補償処理は通常、成功した順序の逆順で実行されますが、すべてのアクションに厳密な逆処理が存在するわけではありません。すでに送信された通知を取り消す代わりに返金を行うなど、一部の影響にはビジネス上の調整が必要です。ステータス照会では、「処理中」を成功として報告するのではなく、現在のステップ、完了したステップ、リトライ回数、人的介入の理由を公開する必要があります。
6. フォローアップと落とし穴
- Sagaをデータベース間のアトミックなロールバックとして説明しないでください。Sagaが提供するのは回復可能な結果整合性です。
- 補償処理自体も失敗する可能性があるため、無限の自動ループに陥るのではなく、リトライ、デッドレター、アラート、人的引き継ぎを追加してください。
- グローバルな分散ロックは障害ドメインを拡大させ、リモートでコミットされたビジネス処理を取り消すことはできません。

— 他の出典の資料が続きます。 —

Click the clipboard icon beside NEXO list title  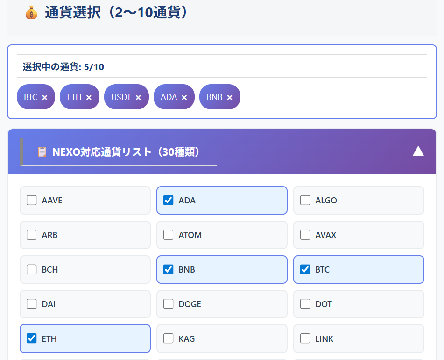(42, 152)
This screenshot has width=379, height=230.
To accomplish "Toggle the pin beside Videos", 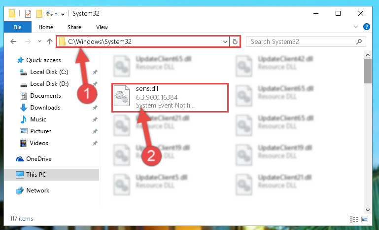I will (x=95, y=143).
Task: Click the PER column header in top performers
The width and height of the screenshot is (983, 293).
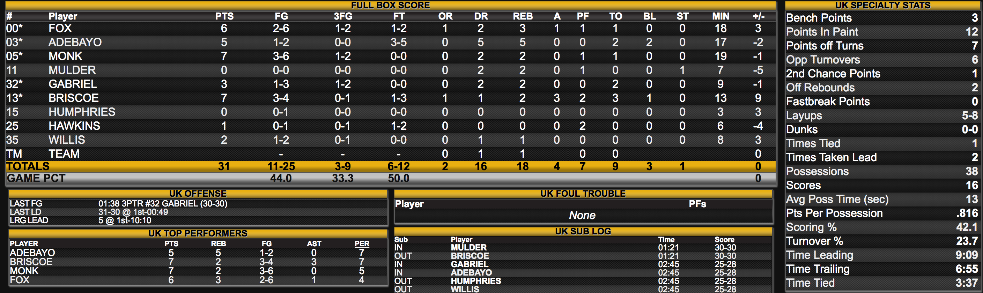Action: (x=362, y=243)
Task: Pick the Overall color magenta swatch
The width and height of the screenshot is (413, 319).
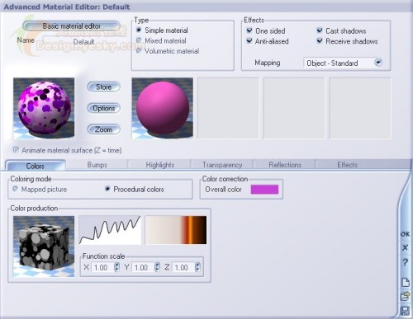Action: pyautogui.click(x=264, y=190)
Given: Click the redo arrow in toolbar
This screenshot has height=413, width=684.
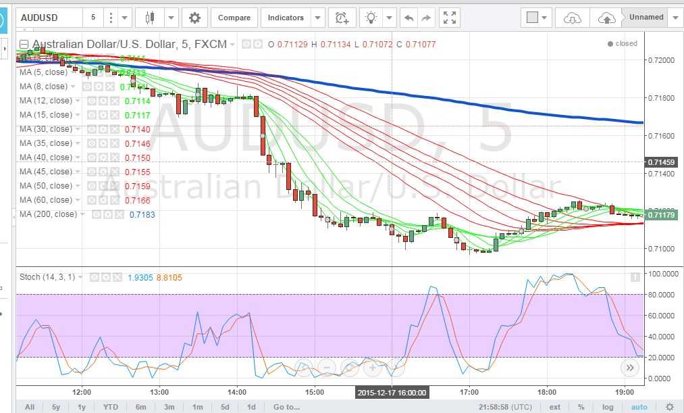Looking at the screenshot, I should pos(426,18).
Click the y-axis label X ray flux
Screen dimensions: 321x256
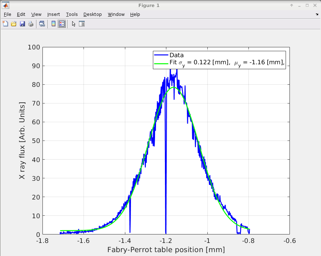point(22,141)
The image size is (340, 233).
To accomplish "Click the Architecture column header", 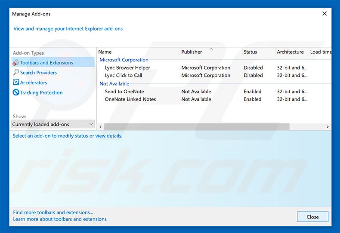I will point(290,52).
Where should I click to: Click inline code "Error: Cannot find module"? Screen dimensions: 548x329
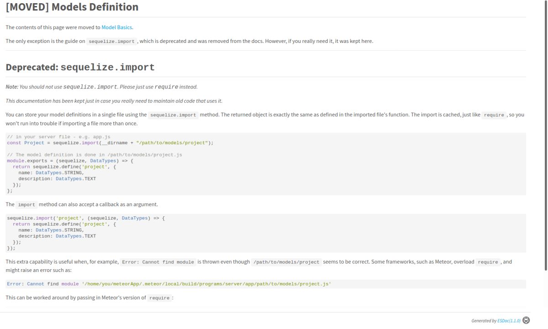158,262
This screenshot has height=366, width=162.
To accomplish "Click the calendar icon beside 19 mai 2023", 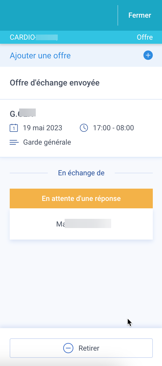I will pyautogui.click(x=14, y=128).
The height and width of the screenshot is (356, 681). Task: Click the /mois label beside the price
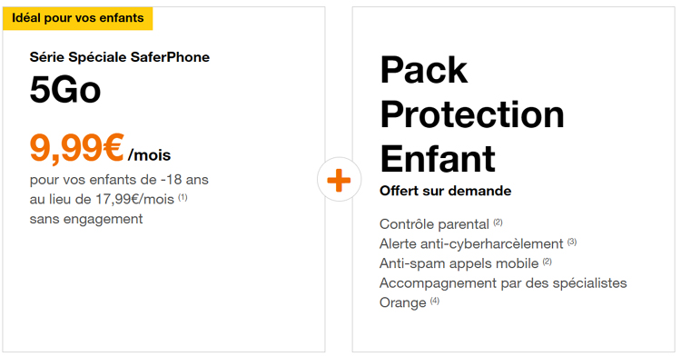coord(149,155)
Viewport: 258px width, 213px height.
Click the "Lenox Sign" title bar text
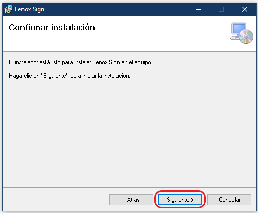pyautogui.click(x=30, y=9)
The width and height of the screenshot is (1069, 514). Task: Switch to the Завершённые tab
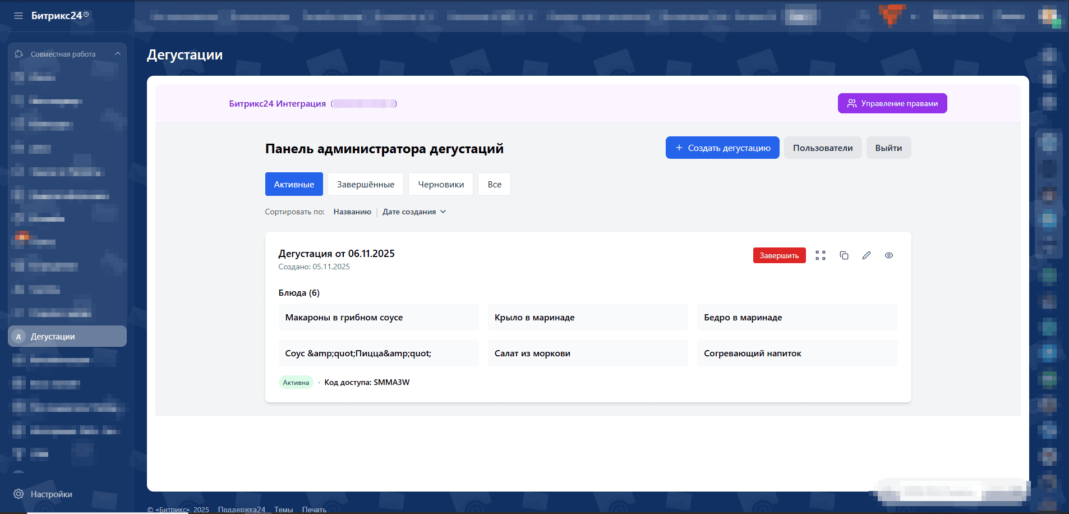coord(365,184)
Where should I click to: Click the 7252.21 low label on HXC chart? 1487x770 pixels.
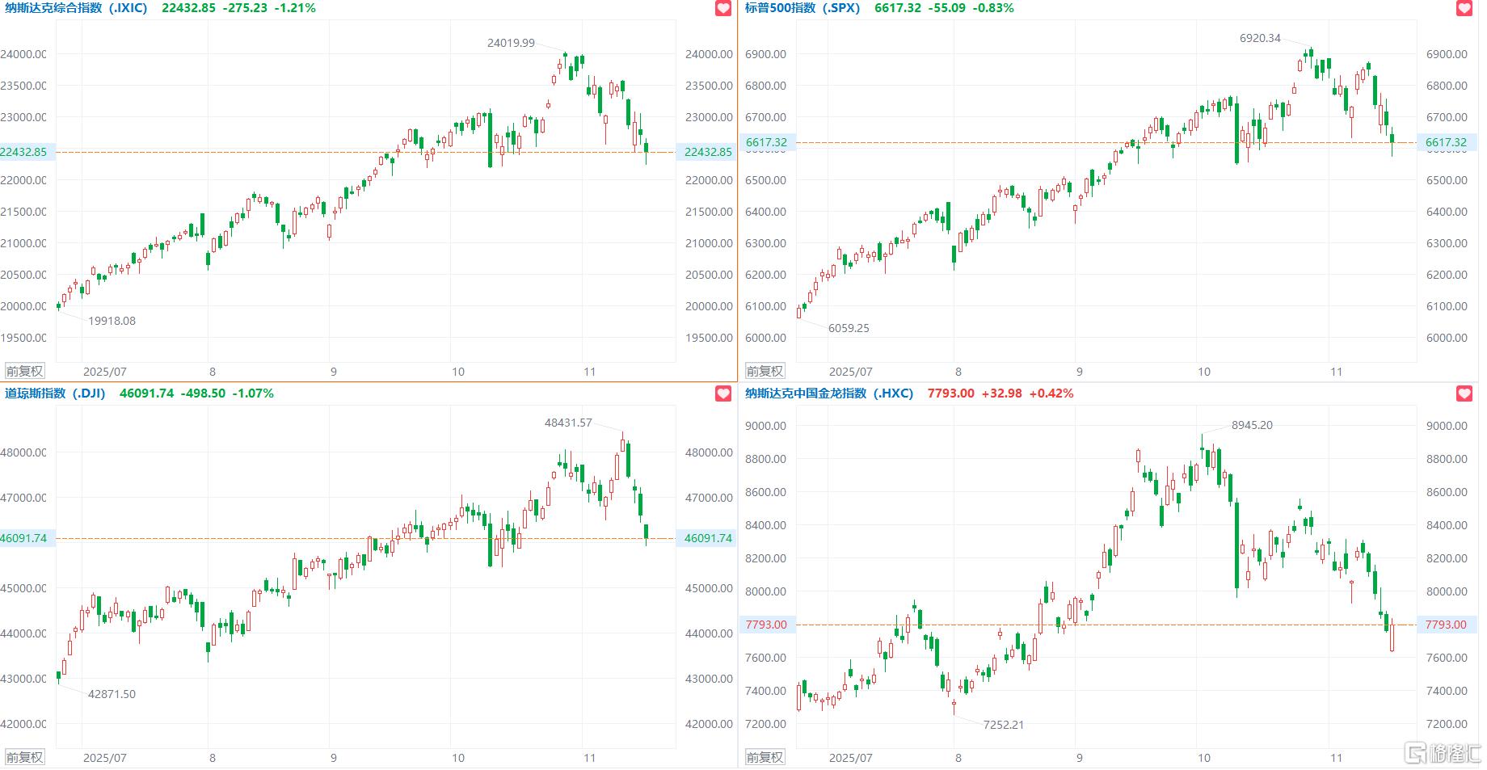(x=1003, y=725)

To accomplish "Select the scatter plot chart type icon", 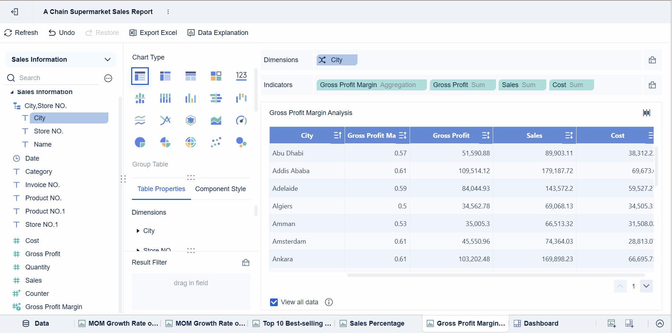I will tap(216, 142).
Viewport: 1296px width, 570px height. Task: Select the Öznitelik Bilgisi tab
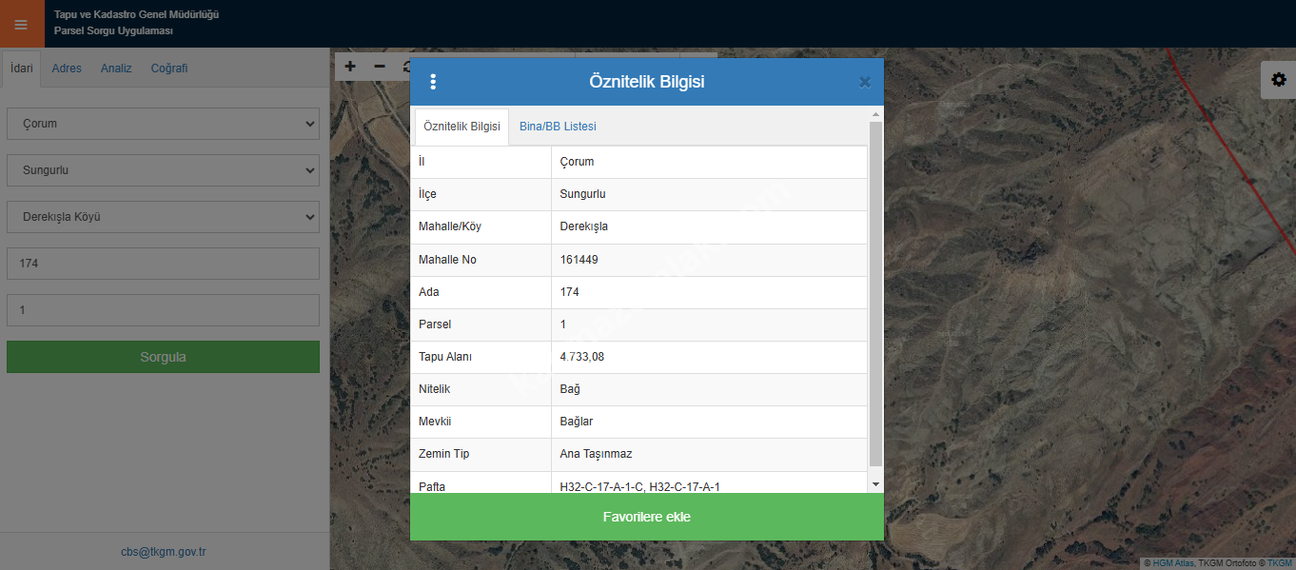pyautogui.click(x=461, y=127)
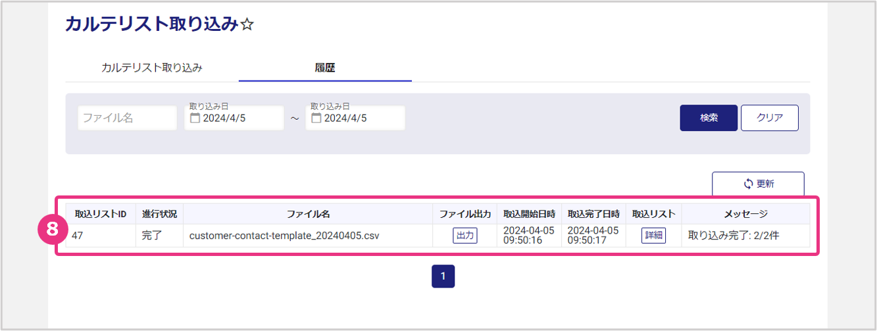Click the ファイル名 column header
This screenshot has height=331, width=877.
coord(308,214)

- 在庫や支払いの保留にはTTL(有効期限)を定義し、Sagaの期限が切れた際にはタイマーまたはイベントを使用して解放してください。
7. 発展トピック
オーケストレーションとコレオグラフィを比較してください。オーケストレーションは状態、順序、タイムアウトを一元管理しますが、コレオグラフィはイベントを通じてサービスを疎結合にする一方で、エンドツーエンドの追跡を難しくします。補償不可能な副作用、セマンティックロック、バージョン競合、監査ログ、および単一のデータベーストランザクションで済むケースについて議論してください。
8. 面接の評価ポイント
ローカルトランザクションを分解できるか
候補者は在庫、支払い、配送、クーポンの各ステップを挙げ、各サービスが自身のローカルトランザクションのみをコミットすることを説明できる必要があります。
補償ステートマシンを設計できるか
成功、失敗、および逆順の補償パスを示し、ビジネス上の拒絶、技術的リトライ、人的引き継ぎを区別して説明できる必要があります。
冪等性と信頼性の高いメッセージングを処理できるか
saga_id、step_id、冪等性キー、およびアウトボックスまたは信頼性の高いキューを使用して、コーディネーターのクラッシュやコマンド送信のギャップに対応できる必要があります。
ビジネスの境界を明示できるか
補償処理がロールバックではないことを認識し、TTL、補償不可能な副作用、ステータス照会、および結果整合性におけるユーザーエクスペリエンスについて議論できる必要があります。